* Material for locating described items *
————

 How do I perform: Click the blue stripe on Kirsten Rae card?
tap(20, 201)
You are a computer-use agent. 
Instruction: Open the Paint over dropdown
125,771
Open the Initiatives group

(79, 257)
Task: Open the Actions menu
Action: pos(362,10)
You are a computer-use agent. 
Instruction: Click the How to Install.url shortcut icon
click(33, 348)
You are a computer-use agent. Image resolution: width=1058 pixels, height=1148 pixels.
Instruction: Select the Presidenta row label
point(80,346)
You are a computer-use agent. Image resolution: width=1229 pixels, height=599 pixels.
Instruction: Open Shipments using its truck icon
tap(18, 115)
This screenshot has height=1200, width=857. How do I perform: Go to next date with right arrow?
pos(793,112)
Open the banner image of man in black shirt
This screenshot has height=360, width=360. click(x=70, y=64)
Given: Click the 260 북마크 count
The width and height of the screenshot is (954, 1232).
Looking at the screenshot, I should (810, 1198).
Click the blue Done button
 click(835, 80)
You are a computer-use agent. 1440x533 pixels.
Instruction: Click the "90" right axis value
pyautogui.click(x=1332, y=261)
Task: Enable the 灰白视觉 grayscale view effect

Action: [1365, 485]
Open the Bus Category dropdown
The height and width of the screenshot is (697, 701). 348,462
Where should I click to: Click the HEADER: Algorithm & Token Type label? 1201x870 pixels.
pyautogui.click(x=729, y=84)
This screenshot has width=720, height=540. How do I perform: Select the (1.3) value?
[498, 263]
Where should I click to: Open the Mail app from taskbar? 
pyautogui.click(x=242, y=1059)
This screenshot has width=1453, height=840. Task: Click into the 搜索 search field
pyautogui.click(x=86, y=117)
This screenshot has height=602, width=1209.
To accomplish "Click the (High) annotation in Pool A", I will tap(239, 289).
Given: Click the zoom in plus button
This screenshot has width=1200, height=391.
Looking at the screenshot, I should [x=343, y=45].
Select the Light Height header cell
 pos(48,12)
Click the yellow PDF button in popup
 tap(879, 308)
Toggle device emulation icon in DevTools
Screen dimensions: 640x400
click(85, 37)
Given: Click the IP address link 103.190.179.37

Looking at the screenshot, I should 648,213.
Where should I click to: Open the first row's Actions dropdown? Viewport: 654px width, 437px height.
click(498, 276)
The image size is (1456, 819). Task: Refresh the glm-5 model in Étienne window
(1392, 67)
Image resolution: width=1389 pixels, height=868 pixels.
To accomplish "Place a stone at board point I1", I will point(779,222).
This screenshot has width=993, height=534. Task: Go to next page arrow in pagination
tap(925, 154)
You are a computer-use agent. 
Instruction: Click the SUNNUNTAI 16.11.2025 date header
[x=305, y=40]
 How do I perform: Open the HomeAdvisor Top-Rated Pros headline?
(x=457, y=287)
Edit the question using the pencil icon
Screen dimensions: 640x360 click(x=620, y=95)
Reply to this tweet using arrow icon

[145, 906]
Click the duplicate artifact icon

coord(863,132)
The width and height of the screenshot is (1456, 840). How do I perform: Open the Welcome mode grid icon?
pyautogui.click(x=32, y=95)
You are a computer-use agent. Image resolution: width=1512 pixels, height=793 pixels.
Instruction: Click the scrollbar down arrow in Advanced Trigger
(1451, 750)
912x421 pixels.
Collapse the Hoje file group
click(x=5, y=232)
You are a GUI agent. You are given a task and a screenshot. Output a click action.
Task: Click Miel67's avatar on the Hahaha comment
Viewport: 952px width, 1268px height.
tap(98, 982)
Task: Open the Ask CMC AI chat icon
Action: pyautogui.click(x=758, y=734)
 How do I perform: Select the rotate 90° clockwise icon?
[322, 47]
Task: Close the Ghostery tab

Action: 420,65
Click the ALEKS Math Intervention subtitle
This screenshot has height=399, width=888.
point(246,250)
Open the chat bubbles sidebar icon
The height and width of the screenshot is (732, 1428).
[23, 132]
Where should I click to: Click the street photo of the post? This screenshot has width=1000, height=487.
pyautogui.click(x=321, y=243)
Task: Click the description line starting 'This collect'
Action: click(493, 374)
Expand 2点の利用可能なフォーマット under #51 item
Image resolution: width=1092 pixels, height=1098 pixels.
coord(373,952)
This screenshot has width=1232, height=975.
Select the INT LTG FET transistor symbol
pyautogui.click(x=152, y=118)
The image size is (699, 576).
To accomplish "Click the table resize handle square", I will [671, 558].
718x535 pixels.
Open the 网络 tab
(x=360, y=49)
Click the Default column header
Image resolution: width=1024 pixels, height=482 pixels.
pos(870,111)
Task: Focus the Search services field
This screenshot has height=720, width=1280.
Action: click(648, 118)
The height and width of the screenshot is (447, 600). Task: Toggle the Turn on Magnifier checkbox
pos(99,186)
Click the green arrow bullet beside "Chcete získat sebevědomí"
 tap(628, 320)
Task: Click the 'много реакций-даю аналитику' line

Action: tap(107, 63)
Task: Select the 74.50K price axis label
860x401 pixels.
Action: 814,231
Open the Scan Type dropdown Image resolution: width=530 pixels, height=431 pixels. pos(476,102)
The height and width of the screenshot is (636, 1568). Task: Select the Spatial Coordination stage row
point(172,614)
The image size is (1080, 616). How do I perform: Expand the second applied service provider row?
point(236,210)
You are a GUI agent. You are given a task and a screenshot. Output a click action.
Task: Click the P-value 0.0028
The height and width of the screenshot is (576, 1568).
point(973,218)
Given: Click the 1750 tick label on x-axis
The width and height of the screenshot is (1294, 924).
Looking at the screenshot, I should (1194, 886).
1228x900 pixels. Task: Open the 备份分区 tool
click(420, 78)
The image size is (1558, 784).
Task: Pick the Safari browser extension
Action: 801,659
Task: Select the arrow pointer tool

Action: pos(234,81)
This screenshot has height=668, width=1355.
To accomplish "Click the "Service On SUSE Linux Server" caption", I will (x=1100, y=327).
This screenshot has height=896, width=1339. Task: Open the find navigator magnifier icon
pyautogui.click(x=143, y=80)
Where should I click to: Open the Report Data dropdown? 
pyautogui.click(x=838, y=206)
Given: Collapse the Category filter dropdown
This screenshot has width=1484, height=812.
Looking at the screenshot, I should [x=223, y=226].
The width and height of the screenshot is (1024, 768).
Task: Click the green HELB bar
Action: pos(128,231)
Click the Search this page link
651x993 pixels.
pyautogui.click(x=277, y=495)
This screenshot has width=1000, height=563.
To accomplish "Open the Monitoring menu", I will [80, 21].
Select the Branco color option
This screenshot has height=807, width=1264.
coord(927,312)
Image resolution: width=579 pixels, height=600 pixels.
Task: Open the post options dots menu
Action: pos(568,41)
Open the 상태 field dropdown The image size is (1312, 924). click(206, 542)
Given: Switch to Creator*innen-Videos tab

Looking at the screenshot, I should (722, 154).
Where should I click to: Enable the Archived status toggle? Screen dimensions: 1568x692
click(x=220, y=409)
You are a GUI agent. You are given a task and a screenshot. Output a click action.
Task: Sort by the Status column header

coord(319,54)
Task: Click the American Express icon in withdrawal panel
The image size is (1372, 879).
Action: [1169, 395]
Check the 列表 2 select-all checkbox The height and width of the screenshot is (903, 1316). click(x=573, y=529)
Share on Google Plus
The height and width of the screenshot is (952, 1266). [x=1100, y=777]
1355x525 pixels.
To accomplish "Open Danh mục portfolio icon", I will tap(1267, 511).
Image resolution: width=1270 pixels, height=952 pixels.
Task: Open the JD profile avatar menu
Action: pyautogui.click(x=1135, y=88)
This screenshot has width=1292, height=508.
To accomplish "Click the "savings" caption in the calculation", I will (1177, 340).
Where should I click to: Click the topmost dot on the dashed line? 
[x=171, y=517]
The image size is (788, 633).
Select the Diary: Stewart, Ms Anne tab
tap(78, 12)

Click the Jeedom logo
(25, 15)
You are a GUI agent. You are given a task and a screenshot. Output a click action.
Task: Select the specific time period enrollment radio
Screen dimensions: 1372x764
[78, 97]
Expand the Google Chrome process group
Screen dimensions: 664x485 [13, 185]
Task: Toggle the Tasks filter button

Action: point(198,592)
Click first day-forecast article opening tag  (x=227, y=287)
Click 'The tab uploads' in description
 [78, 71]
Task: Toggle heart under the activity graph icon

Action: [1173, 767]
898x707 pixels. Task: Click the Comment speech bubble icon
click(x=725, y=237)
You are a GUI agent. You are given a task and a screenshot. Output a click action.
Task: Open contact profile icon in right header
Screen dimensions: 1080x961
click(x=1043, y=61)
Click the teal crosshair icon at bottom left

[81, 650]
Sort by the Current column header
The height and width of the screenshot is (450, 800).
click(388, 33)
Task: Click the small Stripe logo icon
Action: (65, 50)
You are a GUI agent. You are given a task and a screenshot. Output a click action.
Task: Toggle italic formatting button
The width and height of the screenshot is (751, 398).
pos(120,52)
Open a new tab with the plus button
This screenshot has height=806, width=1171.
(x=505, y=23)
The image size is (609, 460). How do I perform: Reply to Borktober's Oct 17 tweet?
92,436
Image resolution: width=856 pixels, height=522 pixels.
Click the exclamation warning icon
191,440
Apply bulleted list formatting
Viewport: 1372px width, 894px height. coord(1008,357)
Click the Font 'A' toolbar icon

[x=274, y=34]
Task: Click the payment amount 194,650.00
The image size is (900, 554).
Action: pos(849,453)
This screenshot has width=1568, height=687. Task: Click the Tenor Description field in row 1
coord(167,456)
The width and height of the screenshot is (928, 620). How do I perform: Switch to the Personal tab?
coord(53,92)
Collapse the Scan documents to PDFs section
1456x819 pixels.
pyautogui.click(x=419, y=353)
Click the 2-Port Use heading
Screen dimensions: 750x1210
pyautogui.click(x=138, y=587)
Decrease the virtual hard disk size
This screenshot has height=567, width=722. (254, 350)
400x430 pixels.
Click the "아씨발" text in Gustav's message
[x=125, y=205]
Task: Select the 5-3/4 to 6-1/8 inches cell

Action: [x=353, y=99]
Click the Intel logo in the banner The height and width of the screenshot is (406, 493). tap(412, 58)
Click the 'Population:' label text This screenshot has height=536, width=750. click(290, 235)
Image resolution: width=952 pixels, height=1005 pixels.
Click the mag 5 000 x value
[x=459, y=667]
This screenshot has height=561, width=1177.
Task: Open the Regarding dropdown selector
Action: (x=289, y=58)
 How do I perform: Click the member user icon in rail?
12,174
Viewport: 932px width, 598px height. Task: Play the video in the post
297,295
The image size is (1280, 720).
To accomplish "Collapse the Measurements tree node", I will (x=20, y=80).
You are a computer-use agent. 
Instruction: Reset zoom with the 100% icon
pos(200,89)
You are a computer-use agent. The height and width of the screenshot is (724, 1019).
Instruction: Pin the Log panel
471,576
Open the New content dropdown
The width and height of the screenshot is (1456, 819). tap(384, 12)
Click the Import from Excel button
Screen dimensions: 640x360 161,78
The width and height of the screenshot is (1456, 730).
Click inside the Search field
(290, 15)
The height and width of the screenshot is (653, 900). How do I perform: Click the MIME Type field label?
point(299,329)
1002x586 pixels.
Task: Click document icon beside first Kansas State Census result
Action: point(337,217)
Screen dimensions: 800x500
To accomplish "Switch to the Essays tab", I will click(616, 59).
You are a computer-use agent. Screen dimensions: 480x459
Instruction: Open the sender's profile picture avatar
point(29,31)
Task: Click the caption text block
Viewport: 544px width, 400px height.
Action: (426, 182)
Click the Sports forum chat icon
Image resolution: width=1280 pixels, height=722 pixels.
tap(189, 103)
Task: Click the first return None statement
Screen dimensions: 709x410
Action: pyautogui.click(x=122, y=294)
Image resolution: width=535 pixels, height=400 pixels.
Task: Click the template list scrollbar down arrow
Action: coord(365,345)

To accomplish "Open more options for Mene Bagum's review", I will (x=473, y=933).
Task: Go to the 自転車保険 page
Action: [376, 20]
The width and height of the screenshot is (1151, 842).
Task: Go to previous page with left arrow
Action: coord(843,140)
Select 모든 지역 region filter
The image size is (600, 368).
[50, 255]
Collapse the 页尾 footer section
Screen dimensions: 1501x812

————

* WRITTEN TASK *
Copy the lines of the material, exactly and in order, from its first line through the line that contains "click(33, 348)", both included.

* EXERCISE OUTPUT *
 How do I perform: Click the blue stripe on Kirsten Rae card?
tap(20, 201)
You are a computer-use agent. 
Instruction: Open the Paint over dropdown
125,771
Open the Initiatives group

(79, 257)
Task: Open the Actions menu
Action: pos(362,10)
You are a computer-use agent. 
Instruction: Click the How to Install.url shortcut icon
click(33, 348)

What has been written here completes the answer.